Portfolios are personalized and tailored for each client - based on time horizon; cash needs and risk tolerance among other factors. 

To guide asset allocation and investment selection clients are encouraged to consider which of the following mandates best reflects their goals for their different accounts.

We offer clients the flexibility to have multiple accounts – each with different investment mandates, risk tolerances and time horizons. This enables our clients to keep a meaningful portion of their capital “super-safe” while some of their capital is focused on growth and appreciation.

Capital Preservation:

The primary goal of this investment mandate is to preserve the value of the portfolio.  This mandate stresses safety, security and risk avoidance over portfolio gains. Some or all of the funds in accounts with this mandate are kept liquid so that they can be immediately available. 

Balanced Income & Growth:

The primary goal of this investment mandate is to provide a balance of current income and future capital appreciation. Assets allocated according to this mandate are diversified across asset classes based on client’s income and capital needs, risk tolerance etc.

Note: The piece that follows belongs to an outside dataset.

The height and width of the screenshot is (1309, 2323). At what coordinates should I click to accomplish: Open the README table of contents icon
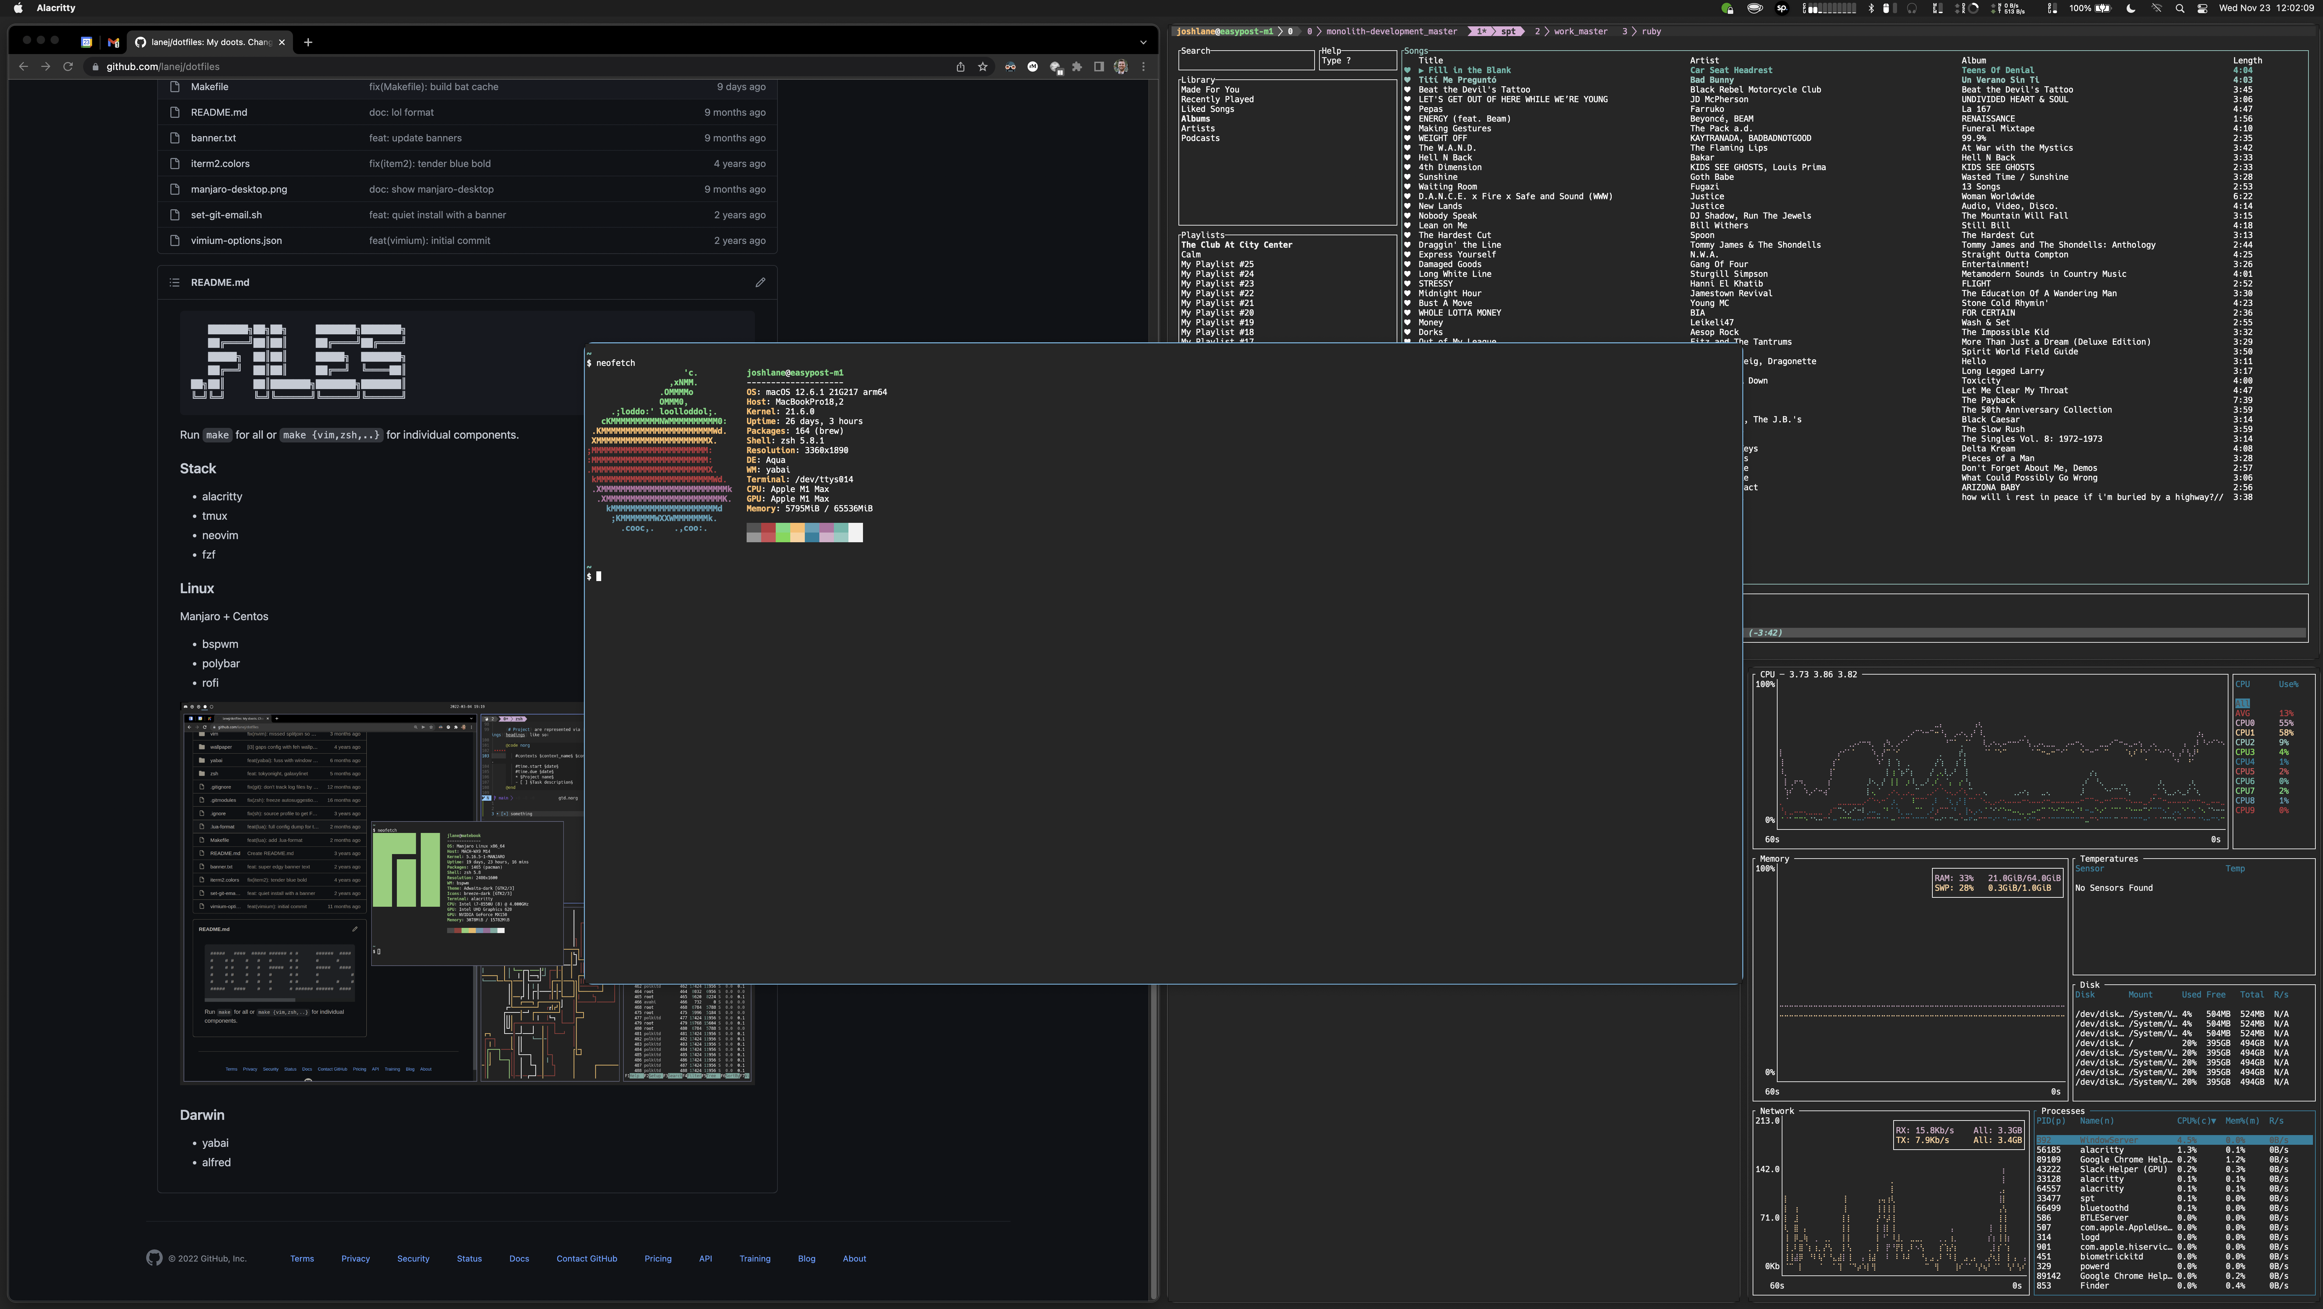tap(174, 282)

While aiming for increased return increases risk, this mandate seeks to balance potential gains with risks so that the portfolio achieves superior risk adjusted returns.

Capital Appreciation:

The primary goal is to produce gains in the portfolio.  This investment mandate generally has larger allocations to equities and equity driven strategies and focuses on investing securities that will rise in value based on their current price, earnings potential and other fundamental factors.  Investments targeted for capital appreciation tend have more risk than assets allocated to capital preservation and income generation.

NV-WM’s investment strategy generally pairs an opportunistic value investment philosophy with a mid- to long-term time horizon, subject to each Client’s indicated investment objectives, risk tolerance and time horizons.